Fig. 4. The gut metagenomic classifier for gout.

Fig. 4

a The model was trained using relative abundance of microbial genes in discovery cohort. All microbial genes were first ranked based on their variable importance and then added sequentially into the model. The error curves were plotted for the five trials of 10-fold cross-validation in random forest classification as the number of genes increased. The black curve indicates the average cross-validation error of the five trials (in gray). The minimum error in the averaged curve plus the standard deviation at that point was used as the cutoff for feature selection.

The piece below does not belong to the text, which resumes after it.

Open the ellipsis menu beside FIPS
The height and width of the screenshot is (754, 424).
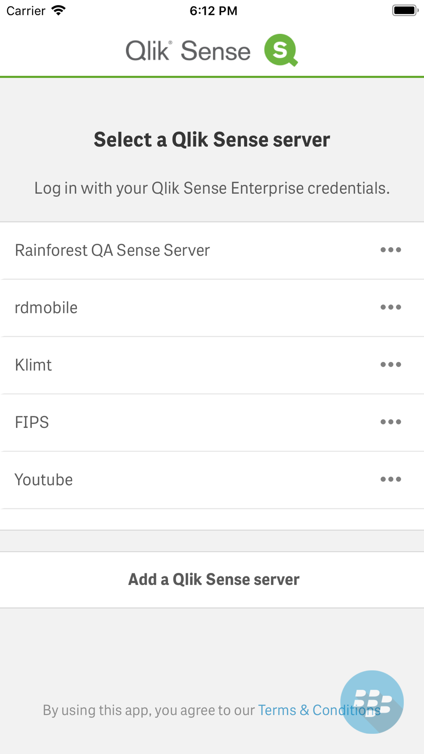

The model containing the smallest number of genes with an error below that cutoff was chosen as the optimal classifier. The red line marks the number of genes in the optimized model. b The relative abundance of three microbial gene markers in discovery and validation cohorts. Wilcoxon rank-sum test: ‘asterisk’ denotes FDR P < 0.05; ‘double asterisks’ denote FDR P < 0.01; ‘triple asterisks’ denote FDR P < 0.001. c Receiver operating curve (ROC) for the discovery samples. d ROC for the validation samples (healthy control, n = 23; gout patient, n = 25). e ROCs for gout and four public case-control metagenomic datasets for ankylosing spondylitis (AS), obesity (OB), rheumatic arthritis (RA), and type 2 diabetes (T2D) using three gout-associated gene markers. The AUC for each disease was shown in parenthesis. For all box and whisker plots, the center line represents median. The bounds of box represent the first and third quartiles. The upper whisker extends from the hinge to the largest value no further than 1.5 * interquartile range (IQR) from the hinge. The lower whisker extends from the hinge to the smallest value at most 1.5 * IQR of the hinge. The notch represents a confidence interval around the median as the median ± 1.58*IQR/sqrt(n).